Top of Provided material
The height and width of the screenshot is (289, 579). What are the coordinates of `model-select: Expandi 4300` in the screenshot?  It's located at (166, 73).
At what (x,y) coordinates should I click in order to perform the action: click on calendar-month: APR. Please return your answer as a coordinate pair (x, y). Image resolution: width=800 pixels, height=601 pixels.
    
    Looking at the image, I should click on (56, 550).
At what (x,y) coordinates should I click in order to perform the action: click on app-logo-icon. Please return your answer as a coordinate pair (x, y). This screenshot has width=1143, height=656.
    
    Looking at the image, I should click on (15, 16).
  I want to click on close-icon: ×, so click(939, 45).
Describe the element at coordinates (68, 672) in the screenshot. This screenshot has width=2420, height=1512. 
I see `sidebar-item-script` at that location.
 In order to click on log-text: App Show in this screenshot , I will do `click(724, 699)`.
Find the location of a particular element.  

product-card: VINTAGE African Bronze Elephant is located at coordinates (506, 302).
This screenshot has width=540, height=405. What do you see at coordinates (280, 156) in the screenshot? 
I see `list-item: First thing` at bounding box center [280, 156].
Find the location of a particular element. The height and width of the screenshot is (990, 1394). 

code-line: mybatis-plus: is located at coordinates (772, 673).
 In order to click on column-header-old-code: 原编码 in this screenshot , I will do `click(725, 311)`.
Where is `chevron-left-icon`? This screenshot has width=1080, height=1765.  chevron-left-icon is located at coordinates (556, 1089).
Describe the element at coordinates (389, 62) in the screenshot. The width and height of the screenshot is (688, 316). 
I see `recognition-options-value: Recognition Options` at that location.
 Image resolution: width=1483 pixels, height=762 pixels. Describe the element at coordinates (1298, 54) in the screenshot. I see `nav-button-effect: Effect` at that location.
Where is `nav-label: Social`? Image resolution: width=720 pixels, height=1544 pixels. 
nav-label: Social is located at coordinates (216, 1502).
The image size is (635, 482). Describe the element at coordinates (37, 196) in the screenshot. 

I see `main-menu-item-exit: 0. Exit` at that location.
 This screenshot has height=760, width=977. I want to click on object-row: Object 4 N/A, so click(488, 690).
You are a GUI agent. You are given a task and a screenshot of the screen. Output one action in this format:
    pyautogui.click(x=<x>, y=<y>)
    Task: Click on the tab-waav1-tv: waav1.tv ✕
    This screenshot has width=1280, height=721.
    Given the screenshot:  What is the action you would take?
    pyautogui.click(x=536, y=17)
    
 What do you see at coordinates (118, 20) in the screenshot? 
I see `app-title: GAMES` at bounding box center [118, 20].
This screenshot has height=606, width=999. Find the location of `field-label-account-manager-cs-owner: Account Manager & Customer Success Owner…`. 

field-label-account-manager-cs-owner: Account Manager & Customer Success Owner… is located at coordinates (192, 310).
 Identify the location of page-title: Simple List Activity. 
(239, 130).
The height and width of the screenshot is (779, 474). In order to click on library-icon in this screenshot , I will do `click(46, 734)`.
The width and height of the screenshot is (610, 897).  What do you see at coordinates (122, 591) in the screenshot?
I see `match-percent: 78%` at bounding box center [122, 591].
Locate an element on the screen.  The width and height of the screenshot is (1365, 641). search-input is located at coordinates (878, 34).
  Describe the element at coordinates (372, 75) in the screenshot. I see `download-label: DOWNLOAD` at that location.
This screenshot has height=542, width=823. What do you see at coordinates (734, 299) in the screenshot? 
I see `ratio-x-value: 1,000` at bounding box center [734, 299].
Bottom of Provided material
Report each line above that contains the string "action", treating uppercase and lowercase as different.

At what (x,y) coordinates should I click in order to perform the action: click on calendar-month: APR. Please return your answer as a coordinate pair (x, y). Image resolution: width=800 pixels, height=601 pixels.
At what (x,y) coordinates should I click in order to perform the action: click on app-logo-icon. Please return your answer as a coordinate pair (x, y). This screenshot has width=1143, height=656.
You are a GUI agent. You are given a task and a screenshot of the screen. Output one action in this format:
    Given the screenshot:  What is the action you would take?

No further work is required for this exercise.